One-Electron Oxidation Chemistry and Subsequent Reactivity of Diiron Imido Complexes

The chemical oxidation and subsequent group transfer activity of the unusual diiron imido complexes Fe­(iPrNP­Ph2)3FeNR (R = tert-butyl (tBu), 1; adamantyl, 2) was examined. Bulk chemical oxidation of 1 and 2 with Fc­[PF6] (Fc = ferrocene) is accompanied by fluoride ion abstraction from PF6– by the iron center trans to the FeNR functionality, forming F–Fe­(iPrNP­Ph2)3FeNR (iPr = isopropyl) (R = tBu, 3; adamantyl, 4).
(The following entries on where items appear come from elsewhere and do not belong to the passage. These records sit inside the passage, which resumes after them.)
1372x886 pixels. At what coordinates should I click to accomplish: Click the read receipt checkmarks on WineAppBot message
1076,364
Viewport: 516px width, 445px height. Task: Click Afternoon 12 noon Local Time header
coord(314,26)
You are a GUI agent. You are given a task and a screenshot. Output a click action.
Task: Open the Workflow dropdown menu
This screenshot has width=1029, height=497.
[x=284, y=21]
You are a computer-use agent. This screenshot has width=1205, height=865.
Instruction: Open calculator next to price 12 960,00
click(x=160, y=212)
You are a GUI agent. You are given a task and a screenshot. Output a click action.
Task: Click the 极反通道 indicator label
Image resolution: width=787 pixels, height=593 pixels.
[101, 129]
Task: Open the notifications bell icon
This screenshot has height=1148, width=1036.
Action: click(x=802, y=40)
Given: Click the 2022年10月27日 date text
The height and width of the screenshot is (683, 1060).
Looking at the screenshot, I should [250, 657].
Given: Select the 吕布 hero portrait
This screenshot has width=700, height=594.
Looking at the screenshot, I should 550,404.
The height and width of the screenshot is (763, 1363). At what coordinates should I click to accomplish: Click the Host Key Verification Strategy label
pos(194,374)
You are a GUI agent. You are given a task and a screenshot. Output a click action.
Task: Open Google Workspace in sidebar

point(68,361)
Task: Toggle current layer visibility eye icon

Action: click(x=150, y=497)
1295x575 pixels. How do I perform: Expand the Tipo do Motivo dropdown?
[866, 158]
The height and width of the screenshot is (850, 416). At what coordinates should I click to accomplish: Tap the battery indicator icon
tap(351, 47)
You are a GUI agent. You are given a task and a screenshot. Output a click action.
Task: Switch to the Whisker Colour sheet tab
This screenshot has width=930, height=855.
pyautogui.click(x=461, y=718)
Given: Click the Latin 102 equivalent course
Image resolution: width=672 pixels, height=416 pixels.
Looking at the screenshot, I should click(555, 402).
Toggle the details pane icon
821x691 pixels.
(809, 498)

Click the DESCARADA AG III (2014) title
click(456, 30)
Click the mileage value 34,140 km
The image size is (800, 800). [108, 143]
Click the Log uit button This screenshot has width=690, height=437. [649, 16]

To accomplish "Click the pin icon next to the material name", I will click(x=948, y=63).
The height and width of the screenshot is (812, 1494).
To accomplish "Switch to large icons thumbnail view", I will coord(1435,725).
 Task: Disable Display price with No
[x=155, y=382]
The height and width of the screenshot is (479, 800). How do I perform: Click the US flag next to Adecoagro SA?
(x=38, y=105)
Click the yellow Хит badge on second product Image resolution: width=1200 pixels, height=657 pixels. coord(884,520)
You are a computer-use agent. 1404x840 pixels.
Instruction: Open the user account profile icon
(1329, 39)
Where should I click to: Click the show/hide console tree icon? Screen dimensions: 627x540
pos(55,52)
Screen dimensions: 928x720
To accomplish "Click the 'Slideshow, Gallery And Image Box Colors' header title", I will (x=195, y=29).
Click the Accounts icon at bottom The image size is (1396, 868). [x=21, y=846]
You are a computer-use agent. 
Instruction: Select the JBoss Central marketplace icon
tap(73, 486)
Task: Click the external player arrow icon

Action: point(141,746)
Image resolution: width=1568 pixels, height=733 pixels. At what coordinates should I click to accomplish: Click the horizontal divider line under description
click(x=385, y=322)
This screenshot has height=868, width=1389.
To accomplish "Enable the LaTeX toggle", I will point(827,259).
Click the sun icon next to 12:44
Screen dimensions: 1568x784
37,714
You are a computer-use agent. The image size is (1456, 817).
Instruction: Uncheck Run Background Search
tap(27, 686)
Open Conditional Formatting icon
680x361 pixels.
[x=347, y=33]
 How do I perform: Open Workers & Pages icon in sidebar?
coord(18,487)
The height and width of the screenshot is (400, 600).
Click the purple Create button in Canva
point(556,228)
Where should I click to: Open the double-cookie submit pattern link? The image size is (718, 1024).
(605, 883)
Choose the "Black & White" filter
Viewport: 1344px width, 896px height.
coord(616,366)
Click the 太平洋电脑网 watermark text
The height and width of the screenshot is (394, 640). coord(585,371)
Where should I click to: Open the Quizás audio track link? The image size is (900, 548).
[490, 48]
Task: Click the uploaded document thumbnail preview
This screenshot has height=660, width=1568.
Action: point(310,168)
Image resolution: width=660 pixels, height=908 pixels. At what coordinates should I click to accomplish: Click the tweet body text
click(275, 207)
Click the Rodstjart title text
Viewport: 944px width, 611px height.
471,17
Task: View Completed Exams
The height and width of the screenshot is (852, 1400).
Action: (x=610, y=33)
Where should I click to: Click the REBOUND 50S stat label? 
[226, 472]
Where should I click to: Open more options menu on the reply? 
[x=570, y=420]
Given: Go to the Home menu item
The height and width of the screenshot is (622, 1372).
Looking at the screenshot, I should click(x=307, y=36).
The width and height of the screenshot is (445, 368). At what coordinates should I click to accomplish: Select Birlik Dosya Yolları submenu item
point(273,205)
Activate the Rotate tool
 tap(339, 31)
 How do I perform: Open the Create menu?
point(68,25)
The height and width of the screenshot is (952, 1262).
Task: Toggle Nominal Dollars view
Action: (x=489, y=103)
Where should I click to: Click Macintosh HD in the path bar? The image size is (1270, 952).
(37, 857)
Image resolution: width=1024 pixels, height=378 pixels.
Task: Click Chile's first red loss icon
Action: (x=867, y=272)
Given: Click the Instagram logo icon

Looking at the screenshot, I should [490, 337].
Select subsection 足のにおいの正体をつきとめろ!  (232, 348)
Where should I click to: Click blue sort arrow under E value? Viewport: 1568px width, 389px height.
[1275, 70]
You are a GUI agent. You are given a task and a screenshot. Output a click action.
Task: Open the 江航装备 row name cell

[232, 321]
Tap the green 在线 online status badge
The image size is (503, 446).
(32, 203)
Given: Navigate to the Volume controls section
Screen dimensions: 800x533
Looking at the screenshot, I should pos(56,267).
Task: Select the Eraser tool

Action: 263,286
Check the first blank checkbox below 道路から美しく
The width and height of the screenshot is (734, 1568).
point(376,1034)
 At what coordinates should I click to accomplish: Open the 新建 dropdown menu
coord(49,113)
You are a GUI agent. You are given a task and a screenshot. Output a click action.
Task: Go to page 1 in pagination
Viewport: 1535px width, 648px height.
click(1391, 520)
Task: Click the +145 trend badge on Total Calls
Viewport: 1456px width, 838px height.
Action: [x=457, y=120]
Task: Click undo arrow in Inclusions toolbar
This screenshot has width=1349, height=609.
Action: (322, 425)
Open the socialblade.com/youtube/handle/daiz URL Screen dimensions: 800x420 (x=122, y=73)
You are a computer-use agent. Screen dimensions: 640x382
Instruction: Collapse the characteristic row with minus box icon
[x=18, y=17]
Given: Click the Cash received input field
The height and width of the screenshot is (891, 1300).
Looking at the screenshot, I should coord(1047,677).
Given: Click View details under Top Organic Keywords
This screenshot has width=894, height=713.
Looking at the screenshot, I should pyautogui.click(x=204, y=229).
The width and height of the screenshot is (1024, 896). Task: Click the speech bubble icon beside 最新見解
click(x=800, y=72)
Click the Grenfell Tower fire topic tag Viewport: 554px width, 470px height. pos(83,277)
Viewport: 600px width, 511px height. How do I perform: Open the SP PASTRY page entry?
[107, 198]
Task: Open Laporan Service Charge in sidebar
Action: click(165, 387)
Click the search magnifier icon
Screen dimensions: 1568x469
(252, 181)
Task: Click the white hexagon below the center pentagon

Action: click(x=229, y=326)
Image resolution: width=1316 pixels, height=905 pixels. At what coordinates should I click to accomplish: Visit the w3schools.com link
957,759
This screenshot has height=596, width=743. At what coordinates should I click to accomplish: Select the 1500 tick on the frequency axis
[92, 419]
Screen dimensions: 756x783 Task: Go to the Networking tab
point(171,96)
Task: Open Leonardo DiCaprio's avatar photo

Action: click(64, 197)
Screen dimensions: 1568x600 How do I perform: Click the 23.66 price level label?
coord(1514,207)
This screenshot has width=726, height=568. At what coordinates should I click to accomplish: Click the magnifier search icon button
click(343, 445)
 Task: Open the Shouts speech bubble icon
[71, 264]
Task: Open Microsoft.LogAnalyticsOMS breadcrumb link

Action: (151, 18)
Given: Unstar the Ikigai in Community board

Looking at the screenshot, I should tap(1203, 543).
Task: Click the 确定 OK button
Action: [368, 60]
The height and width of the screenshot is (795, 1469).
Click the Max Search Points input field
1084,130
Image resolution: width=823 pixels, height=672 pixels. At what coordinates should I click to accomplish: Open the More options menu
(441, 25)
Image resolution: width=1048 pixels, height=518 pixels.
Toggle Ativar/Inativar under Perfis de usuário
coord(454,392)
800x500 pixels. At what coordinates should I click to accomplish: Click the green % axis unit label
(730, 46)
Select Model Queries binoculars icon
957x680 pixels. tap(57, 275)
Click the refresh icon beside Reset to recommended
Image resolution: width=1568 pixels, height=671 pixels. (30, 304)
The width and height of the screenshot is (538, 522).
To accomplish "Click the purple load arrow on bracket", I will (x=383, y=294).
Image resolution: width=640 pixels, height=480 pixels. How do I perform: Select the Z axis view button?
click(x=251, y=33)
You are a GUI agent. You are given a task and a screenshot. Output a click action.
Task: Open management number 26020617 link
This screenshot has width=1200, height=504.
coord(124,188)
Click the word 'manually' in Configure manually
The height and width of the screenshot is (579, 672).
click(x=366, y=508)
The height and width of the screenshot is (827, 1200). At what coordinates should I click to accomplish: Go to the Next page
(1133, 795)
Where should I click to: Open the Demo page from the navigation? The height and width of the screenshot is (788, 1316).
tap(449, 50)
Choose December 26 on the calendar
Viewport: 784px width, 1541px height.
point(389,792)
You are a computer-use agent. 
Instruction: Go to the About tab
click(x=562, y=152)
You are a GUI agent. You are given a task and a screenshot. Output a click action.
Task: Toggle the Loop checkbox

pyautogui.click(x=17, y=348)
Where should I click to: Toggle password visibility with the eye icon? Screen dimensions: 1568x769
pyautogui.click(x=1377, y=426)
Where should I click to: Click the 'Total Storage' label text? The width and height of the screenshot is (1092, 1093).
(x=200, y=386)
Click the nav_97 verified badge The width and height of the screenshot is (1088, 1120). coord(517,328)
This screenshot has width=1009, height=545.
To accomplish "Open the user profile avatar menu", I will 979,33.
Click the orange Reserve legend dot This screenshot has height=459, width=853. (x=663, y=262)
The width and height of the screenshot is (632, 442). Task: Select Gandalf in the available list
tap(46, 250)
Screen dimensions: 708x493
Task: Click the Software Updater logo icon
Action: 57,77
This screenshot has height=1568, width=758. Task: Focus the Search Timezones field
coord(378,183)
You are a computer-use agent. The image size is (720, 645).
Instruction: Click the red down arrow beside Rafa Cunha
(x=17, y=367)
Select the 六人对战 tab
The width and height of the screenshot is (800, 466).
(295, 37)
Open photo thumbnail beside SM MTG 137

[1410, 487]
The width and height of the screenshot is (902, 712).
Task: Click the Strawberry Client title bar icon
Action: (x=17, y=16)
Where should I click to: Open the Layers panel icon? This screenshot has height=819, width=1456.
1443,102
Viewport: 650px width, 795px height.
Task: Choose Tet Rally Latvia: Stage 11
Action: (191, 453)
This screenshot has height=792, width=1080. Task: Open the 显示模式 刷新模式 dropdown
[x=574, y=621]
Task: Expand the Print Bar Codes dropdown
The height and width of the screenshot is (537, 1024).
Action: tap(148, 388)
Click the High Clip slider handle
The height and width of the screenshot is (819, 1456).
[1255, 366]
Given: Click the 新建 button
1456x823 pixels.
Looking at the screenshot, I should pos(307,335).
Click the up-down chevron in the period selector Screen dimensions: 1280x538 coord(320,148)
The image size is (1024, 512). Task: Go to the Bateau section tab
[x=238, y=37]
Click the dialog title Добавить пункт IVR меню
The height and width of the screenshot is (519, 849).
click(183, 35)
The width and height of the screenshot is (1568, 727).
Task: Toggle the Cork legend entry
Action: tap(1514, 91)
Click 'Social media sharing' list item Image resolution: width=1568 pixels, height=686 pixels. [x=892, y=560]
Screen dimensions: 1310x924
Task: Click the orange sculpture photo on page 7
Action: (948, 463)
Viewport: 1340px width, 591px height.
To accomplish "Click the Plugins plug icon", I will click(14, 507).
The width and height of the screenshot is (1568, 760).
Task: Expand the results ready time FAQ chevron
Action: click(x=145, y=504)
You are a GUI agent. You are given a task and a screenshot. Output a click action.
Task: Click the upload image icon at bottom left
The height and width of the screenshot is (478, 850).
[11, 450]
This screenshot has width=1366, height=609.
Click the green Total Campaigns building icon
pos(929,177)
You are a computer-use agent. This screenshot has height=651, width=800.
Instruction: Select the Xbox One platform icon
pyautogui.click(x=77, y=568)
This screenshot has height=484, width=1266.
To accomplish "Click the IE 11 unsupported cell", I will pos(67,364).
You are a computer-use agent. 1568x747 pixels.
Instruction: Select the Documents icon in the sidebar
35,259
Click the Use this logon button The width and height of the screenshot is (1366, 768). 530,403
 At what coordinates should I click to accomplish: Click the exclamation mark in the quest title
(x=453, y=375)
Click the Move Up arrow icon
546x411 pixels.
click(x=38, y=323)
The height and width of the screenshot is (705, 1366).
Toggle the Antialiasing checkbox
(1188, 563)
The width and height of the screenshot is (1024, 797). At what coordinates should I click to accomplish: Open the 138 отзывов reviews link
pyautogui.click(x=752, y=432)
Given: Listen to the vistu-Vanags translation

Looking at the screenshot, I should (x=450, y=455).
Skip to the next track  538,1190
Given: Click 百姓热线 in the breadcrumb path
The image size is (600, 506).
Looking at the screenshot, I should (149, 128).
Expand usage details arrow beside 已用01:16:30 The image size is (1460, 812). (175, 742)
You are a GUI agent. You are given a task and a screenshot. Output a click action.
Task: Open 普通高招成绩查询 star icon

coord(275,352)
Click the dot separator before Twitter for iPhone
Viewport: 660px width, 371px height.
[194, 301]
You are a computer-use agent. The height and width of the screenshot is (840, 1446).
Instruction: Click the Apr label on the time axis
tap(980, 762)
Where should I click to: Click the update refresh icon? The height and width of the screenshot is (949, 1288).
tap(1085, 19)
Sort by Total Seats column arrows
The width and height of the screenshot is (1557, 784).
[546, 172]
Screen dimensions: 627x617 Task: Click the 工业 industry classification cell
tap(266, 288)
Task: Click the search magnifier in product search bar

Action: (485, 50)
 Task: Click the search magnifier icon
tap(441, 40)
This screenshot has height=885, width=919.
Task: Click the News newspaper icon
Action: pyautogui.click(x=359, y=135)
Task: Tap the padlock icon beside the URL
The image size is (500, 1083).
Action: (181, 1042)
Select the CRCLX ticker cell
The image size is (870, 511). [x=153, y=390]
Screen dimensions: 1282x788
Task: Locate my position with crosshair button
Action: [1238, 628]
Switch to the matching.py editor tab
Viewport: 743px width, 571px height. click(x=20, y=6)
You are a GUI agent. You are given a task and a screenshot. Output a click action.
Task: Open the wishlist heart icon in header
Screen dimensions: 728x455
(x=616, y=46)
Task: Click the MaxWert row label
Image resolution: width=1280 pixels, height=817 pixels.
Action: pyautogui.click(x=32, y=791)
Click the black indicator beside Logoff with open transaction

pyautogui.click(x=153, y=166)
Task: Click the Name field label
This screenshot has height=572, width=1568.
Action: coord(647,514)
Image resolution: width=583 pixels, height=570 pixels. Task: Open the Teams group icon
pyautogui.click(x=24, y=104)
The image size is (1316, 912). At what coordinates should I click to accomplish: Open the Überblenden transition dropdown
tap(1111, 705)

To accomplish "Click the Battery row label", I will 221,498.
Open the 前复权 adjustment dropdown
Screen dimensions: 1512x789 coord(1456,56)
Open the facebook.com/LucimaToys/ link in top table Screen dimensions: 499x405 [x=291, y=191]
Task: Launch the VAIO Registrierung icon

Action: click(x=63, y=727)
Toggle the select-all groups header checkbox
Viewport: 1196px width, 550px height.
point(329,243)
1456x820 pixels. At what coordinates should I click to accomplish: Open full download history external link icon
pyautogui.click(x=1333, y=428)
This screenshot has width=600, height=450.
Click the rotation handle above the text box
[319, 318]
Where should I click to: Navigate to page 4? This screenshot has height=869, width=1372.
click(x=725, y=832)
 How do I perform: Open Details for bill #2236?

Axial halide ligation in 3 and 4 significantly disrupts the Fe–Fe interaction in these complexes, as is evident by the >0.3 Å increase in the intermetallic distance in 3 and 4 compared to 1 and 2. Mössbauer spectroscopy suggests that each of the two pseudotetrahedral iron centers in 3 and 4 is best described as FeIII and that one-electron oxidation has occurred at the tris­(amido)-ligated iron center. The absence of electron delocalization across the Fe–FeNR chain in 3 and 4 allows these complexes to readily react with CO and tBuNC to generate the FeIIIFeI complexes F–Fe­(iPrNP­Ph2)3Fe­(CO)2 (5) and F–Fe­(iPrNPPh2)3­Fe­(tBuNC)2 (6), respectively. Computational methods are utilized to better understand the electronic structure and reactivity of oxidized complexes 3 and 4.